Protective mucus layers serve as the body’s first line of defense at exposed surfaces of the eyes and respiratory, gastrointestinal, and cervicovaginal tracts. These highly viscoelastic and adhesive mucus gels trap most foreign pathogens and environmental ultrafine particles, which are then removed by mucus clearance mechanisms[1] (on the order of seconds to a few hours, depending on anatomical site). However, mucus also immobilizes and rapidly clears therapeutic nanoparticles, including synthetic drug carriers,[2] and clinically tested viral[3] and nonviral gene vectors[4] and, therefore, represents a critical obstacle to localized drug and gene delivery at mucosal surfaces for the treatment of a variety of diseases.[1b]
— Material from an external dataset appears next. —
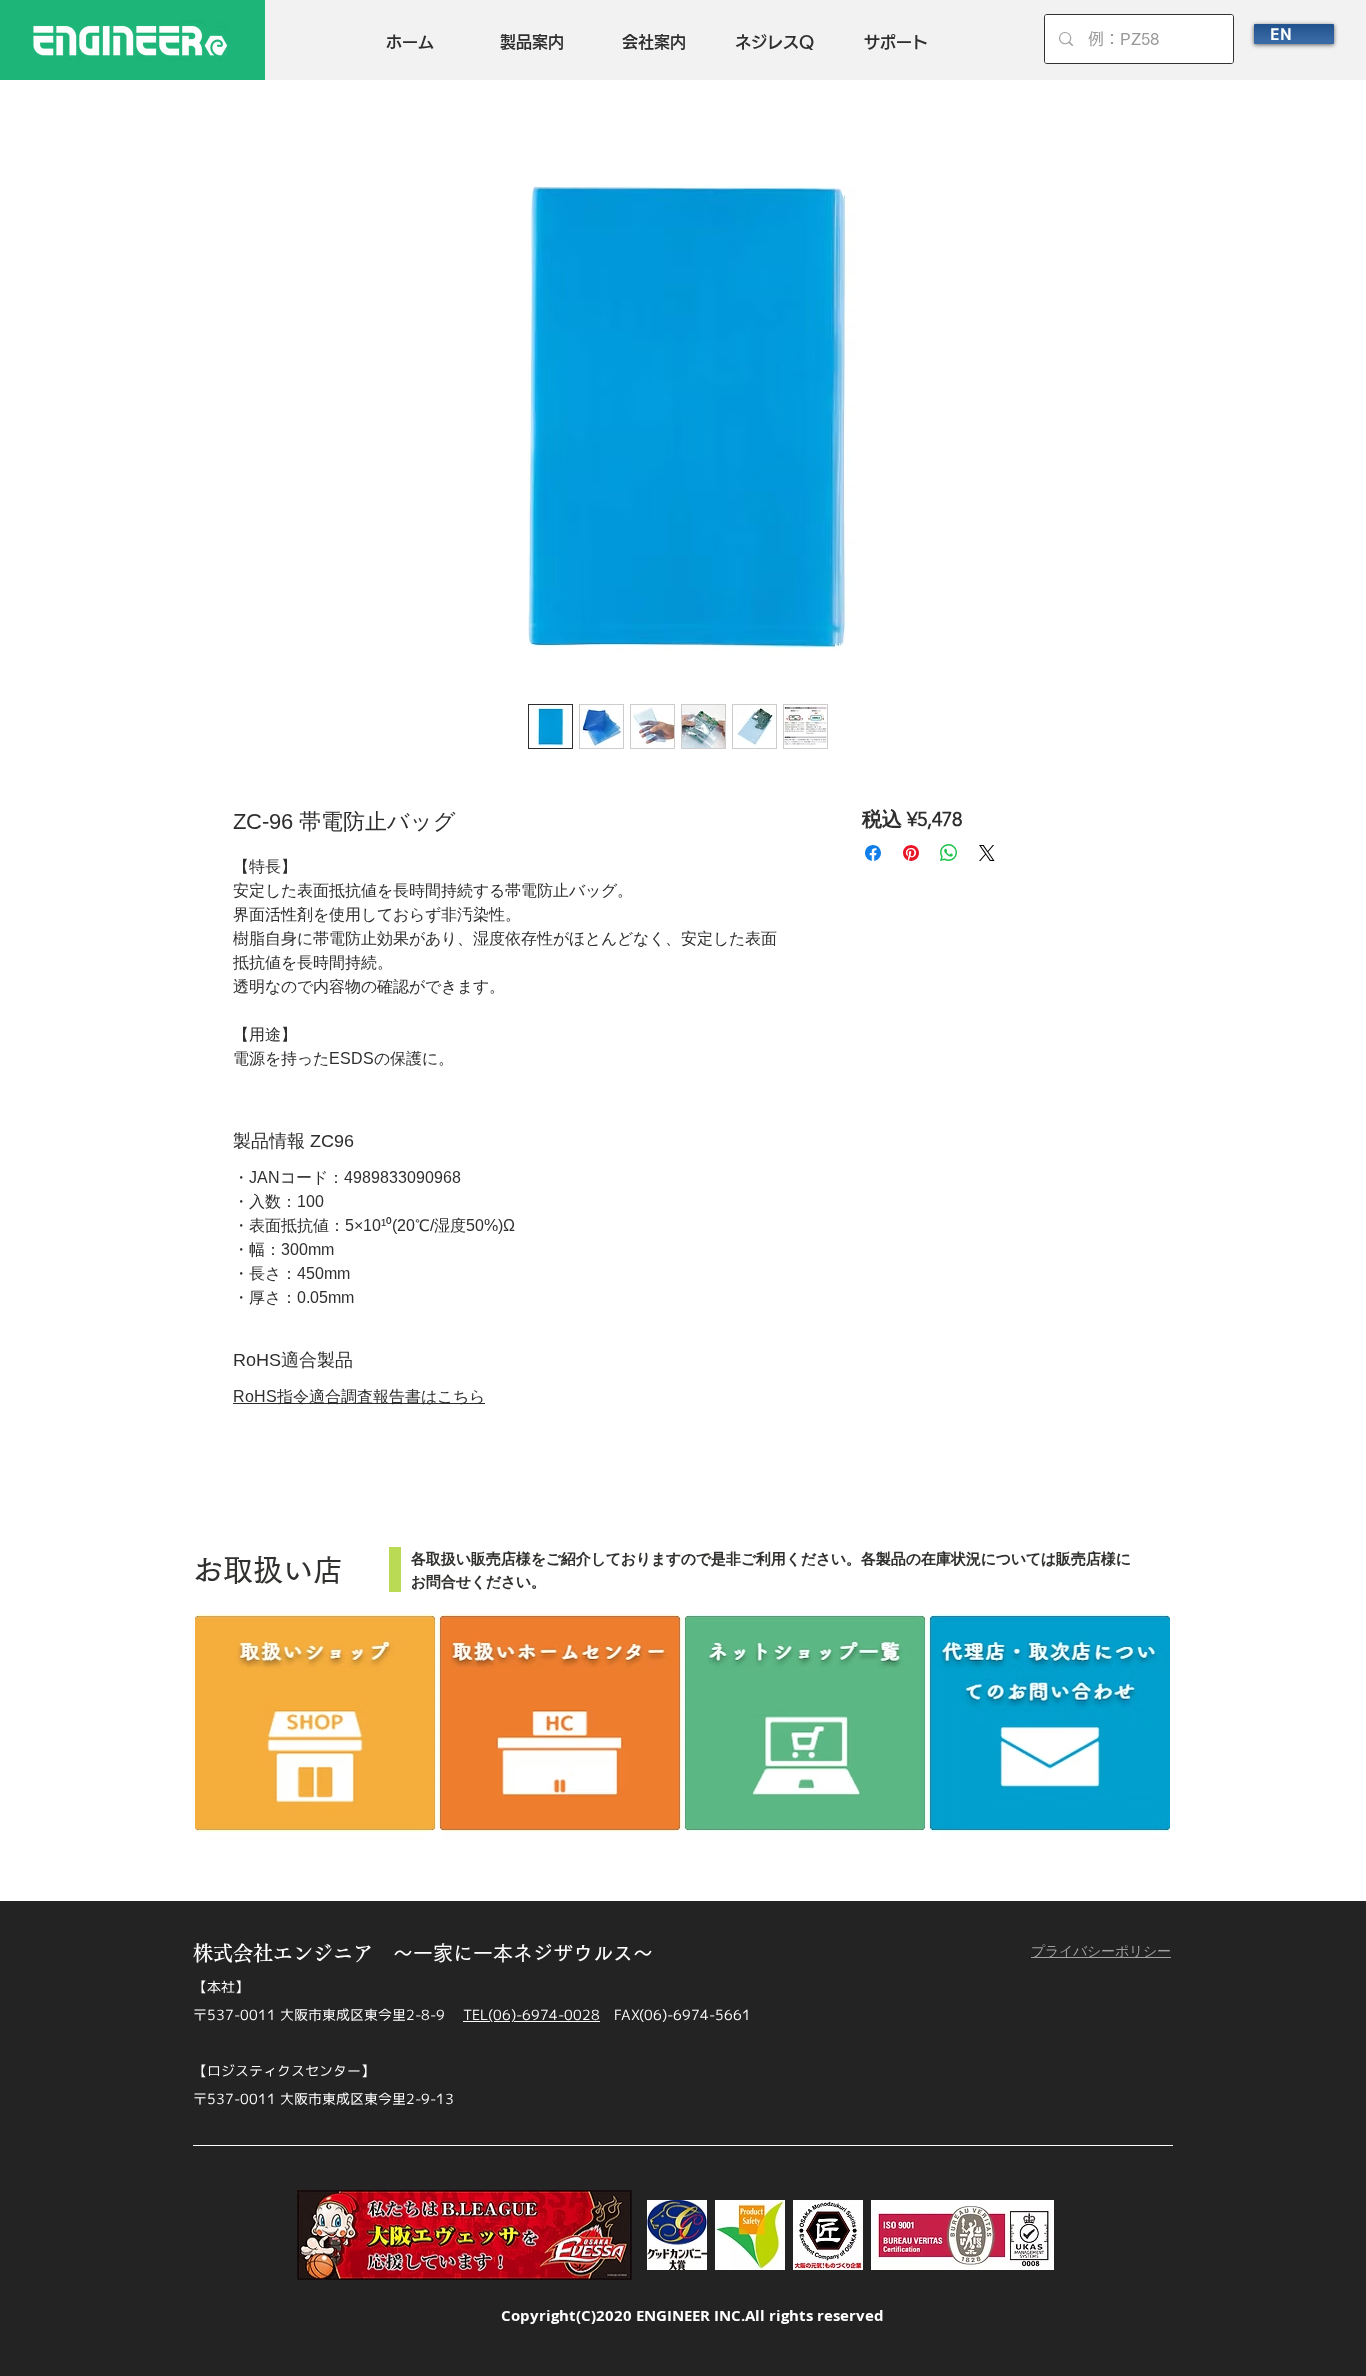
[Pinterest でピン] (911, 853)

For efficient delivery to mucosal surfaces, gene vectors must be small enough to diffuse through the mucus mesh, and at the same time possess a muco-inert surface to avoid adhesion to mucus constituents.[5] We have previously demonstrated that a dense surface coating of low molecular weight (MW) poly(ethylene glycol) (PEG) markedly improved the transport of polymeric nanoparticles through human cervicovaginal mucus (CVM),[5a, 6] chronic rhinosinusitis mucus,[7] and cystic fibrosis (CF) sputum,[8] with the latter being typically the most viscous and elastic human mucus secretion. Conventional cationic gene carriers are immobilized in CF sputum, due to their positive charge, by associating with the negatively charged sputum constituents.[9] We recently showed that the only clinically tested polymeric gene carrier, composed of poly-L-lysine conjugated to 10 kDa PEG via a single cysteine residue, CK30PEG10k, is trapped by adhesive interactions in CF sputum most likely due to insufficient PEG surface density.[4]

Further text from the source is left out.